◆ Exercise ◆
Every entry must be given again exactly. Include no pictures.

◆ Data records ◆
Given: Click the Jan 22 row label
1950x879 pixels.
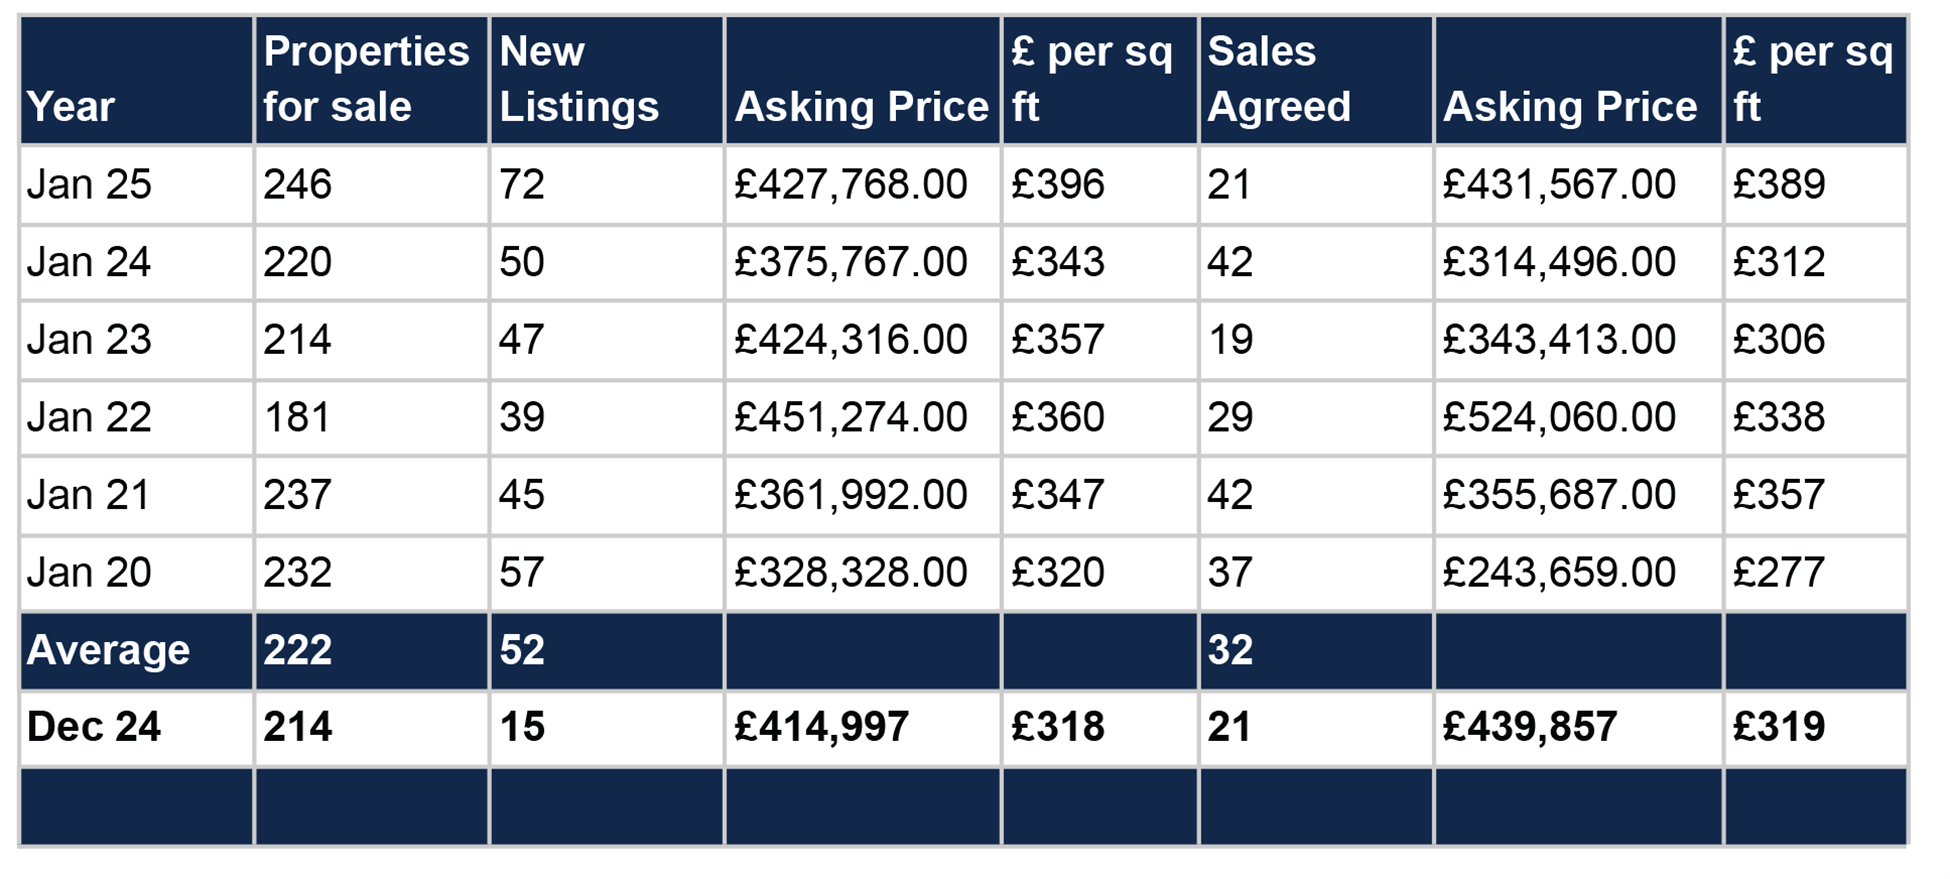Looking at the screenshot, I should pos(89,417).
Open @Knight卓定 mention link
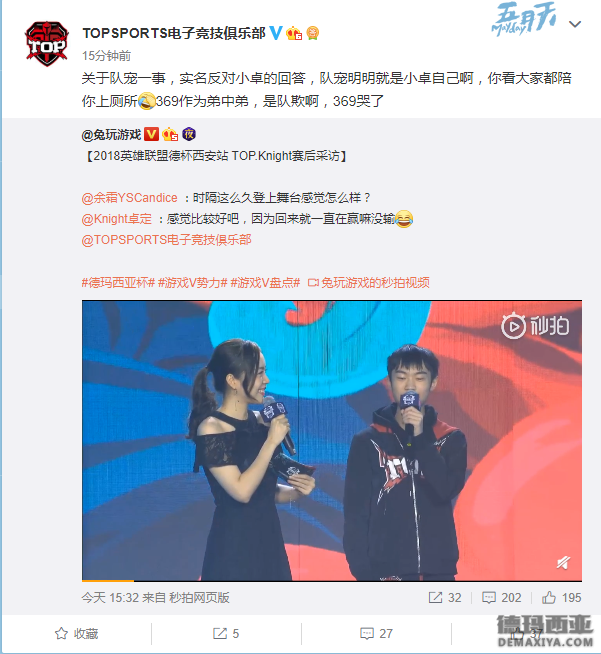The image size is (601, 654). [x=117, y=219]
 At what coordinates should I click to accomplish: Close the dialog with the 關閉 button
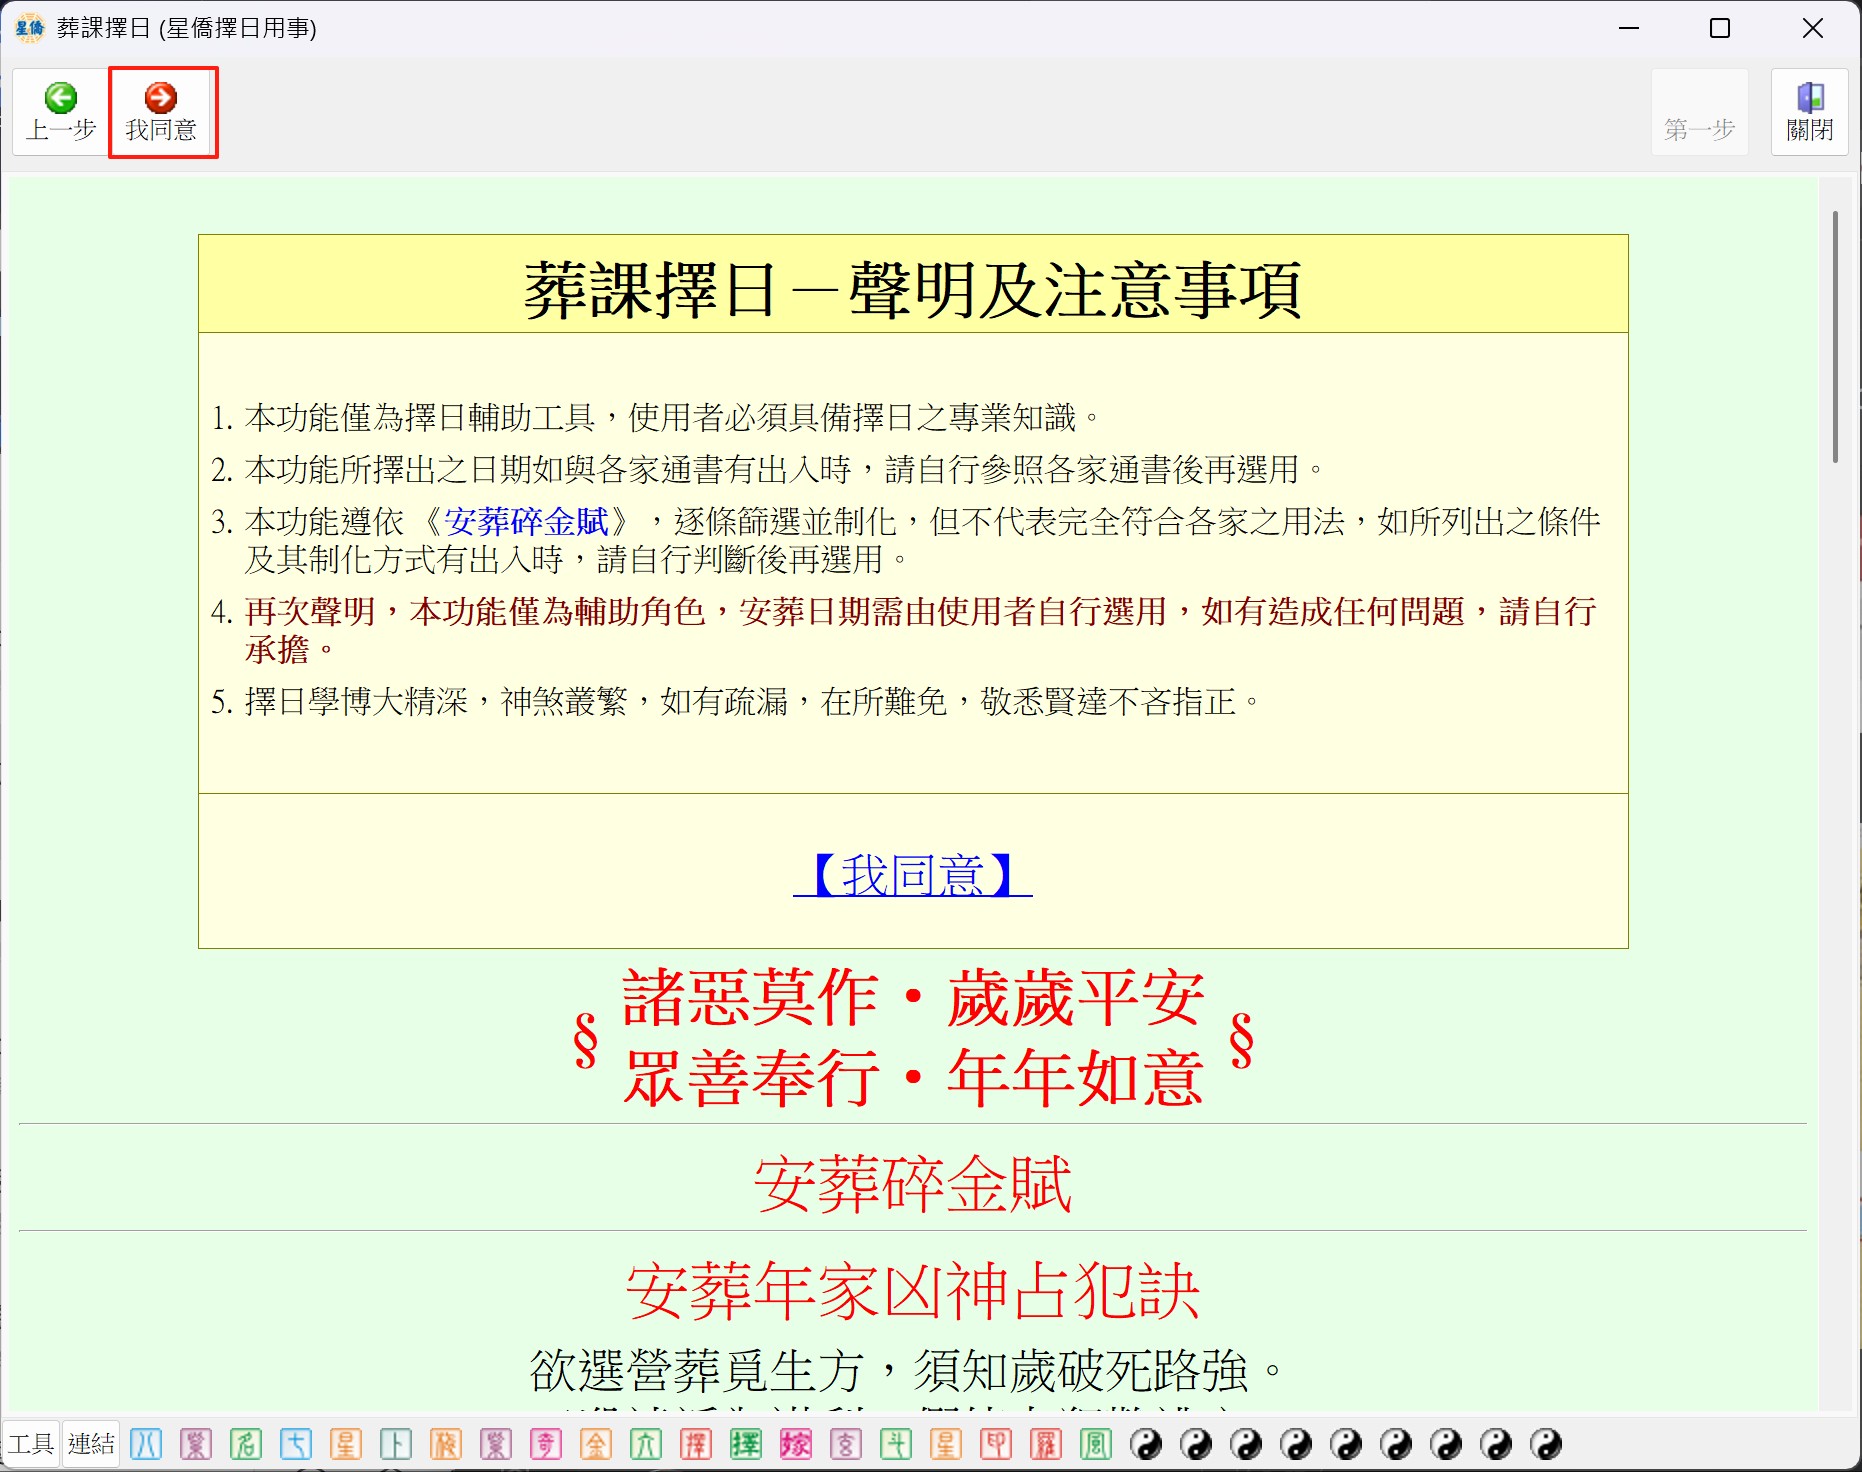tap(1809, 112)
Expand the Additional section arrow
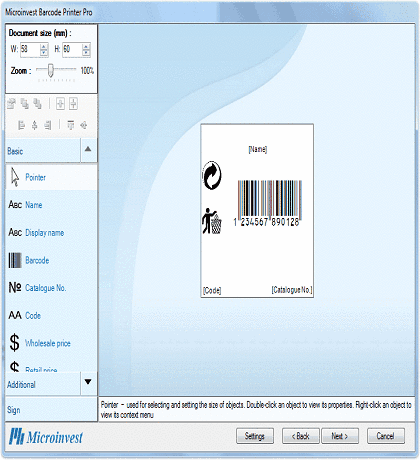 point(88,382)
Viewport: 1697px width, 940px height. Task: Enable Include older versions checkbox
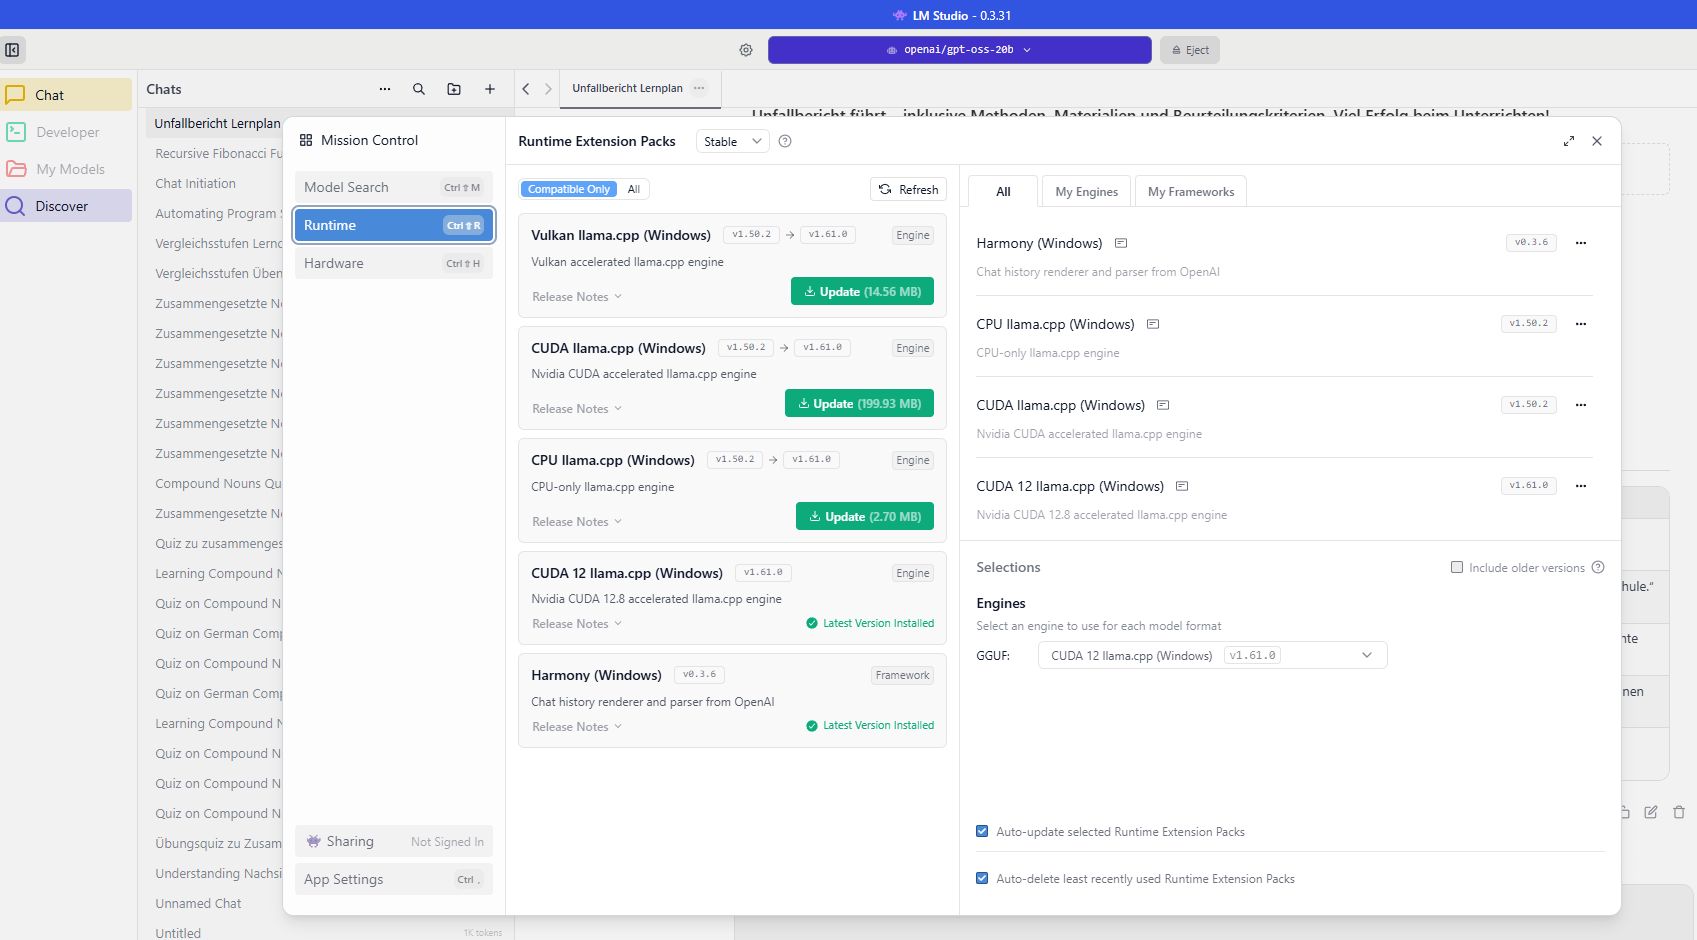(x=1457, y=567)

◆ Answer for this exercise ◆
Given: Click the Jan 22 row label
1950x879 pixels.
Looking at the screenshot, I should pos(89,417).
Open @Knight卓定 mention link
The image size is (601, 654). [x=117, y=219]
 At what coordinates should I click to accomplish: Close the dialog with the 關閉 button
tap(1809, 112)
Expand the Additional section arrow
 point(88,382)
Viewport: 1697px width, 940px height. Task: Enable Include older versions checkbox
(x=1457, y=567)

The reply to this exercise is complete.